Fakie last week refused to say which outside parties assisted him in his hunt for sources. This week Young, managing director of C2I2 a company that lost out on lucrative arms deal contracts told the M&G he had been questioned by Lionel van Tonder and Charles de Chermont, both from PwC.

They began their questioning by asking if he was the source of confidential information given to the M&G, or who the source might have been.

Young said the pair asked whether he had been given confidential information by members of Heath’s unit.

Then in a new twist the pair demanded to know whether Young had supplied any information to Heath or his unit a question that seems to indicate Fakie’s probe now also targeted original whistle-blowers. Young told the M&G that this was the one question to which he answered: “Yes.”

Next up, the duo asked Young to give them the source of the confidential documents he referred to in evidence he provided last year at public hearings into the arms deal.

Young told the M&G he had done everything that could possibly be done to ensure he acted within the law when quoting from these documents.

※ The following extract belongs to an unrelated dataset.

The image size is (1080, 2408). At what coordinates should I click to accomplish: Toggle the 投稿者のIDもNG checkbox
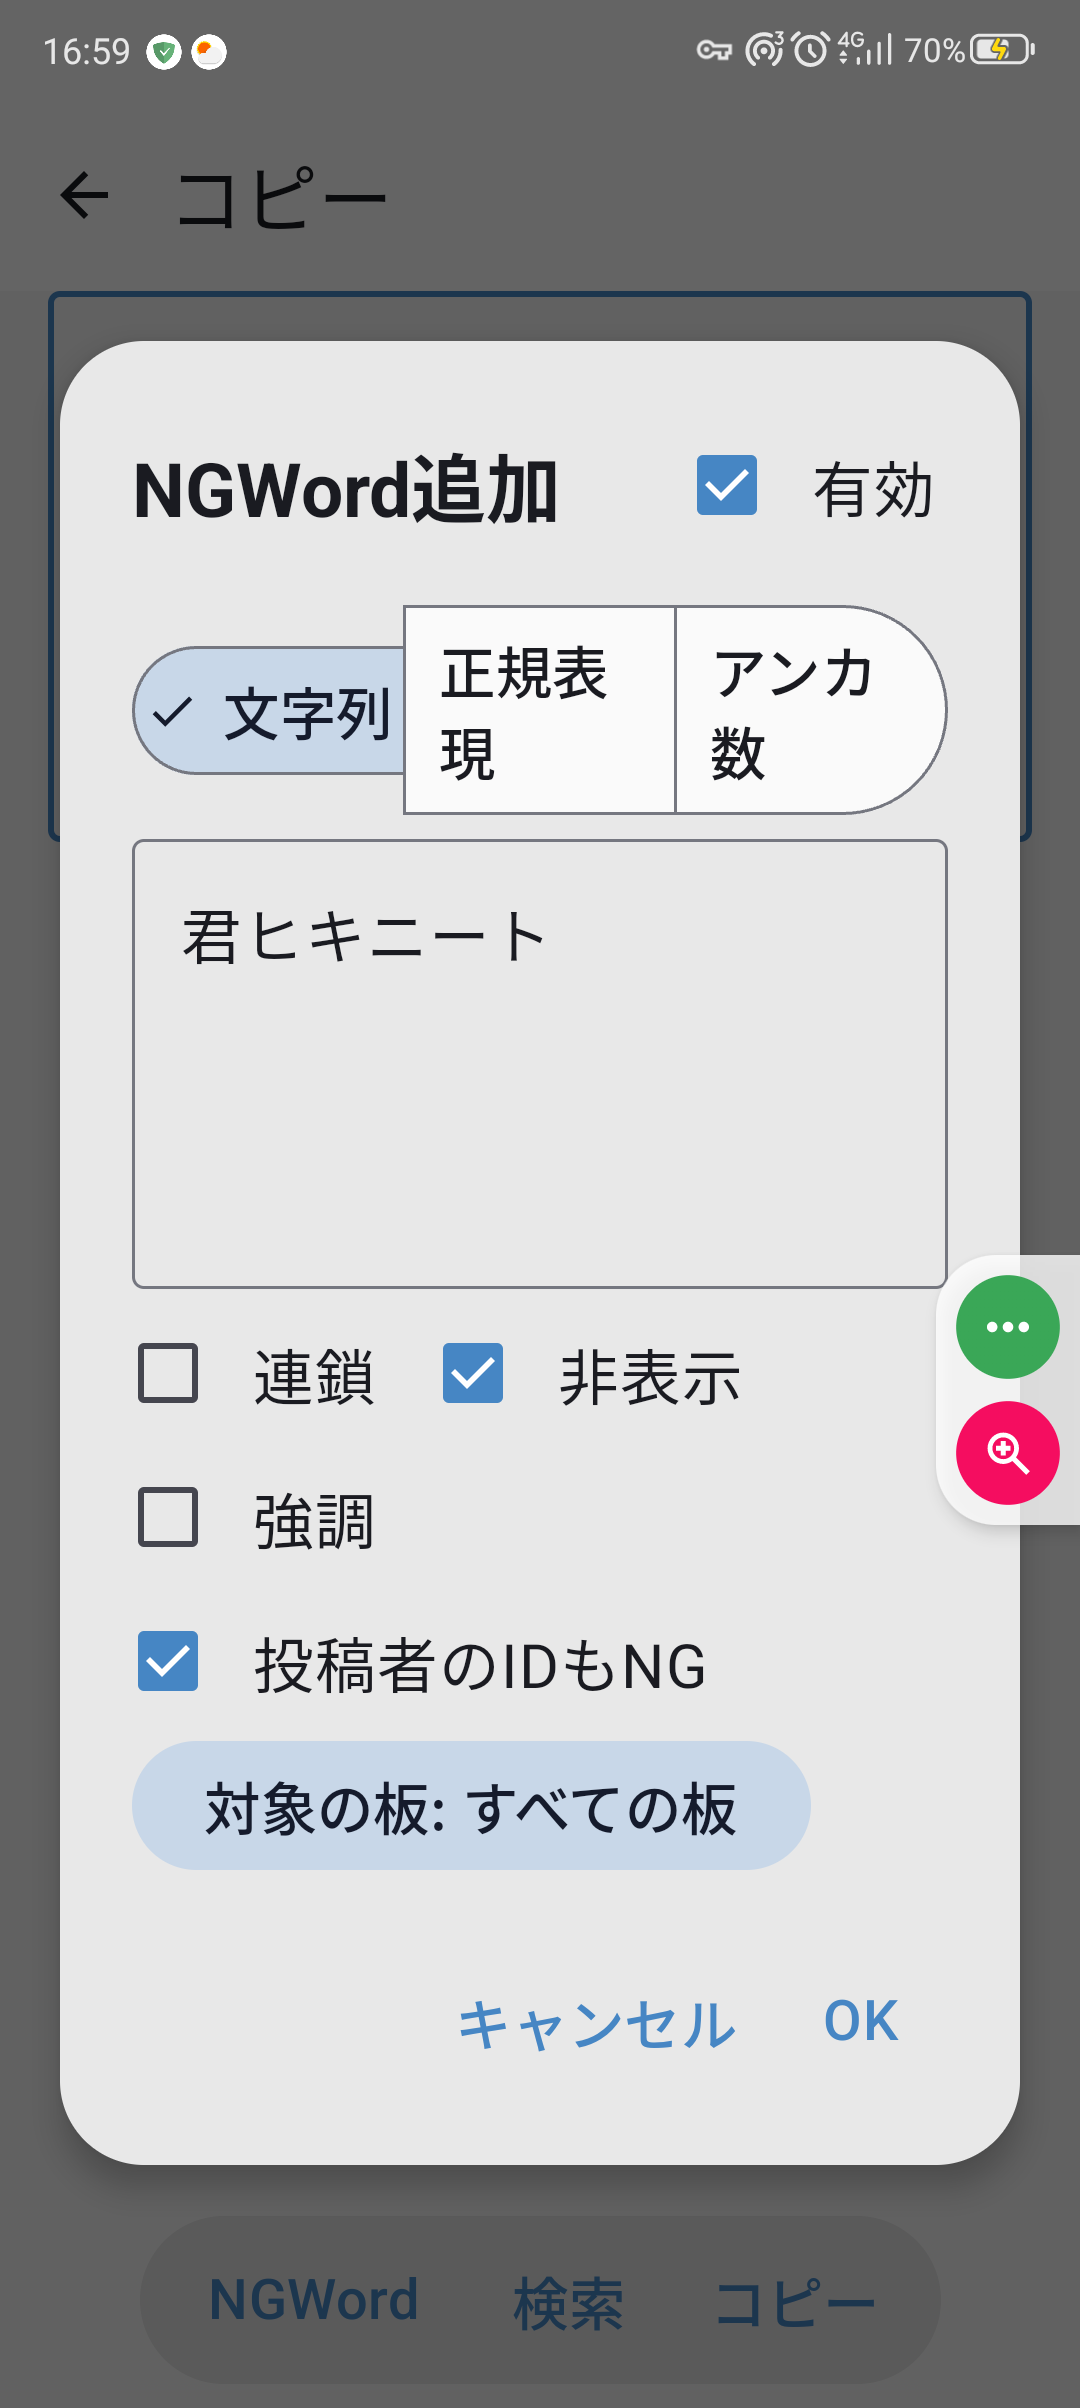coord(168,1661)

He had also during those hearings and with the permission of his source told Fakie’s office who had handed him the documents. He had also given one of Fakie’s investigators the originals of the documents he had received, which were in digital form.

The documents were given to the investigator in the strictest confidence not to be shown to anyone else in his office but, said Young, the investigator was later forced to hand over the documents to others in the joint investigating team. Young obtained prior written authorisation from the Ministry of Defence to quote from the documents relating to his testimony. Young said he had self-evidently done nothing illegal. However, he was irked that the agreement concerning the handing over of the documents had been reneged upon.

At the time of going to press Fakie’s office had failed to comment.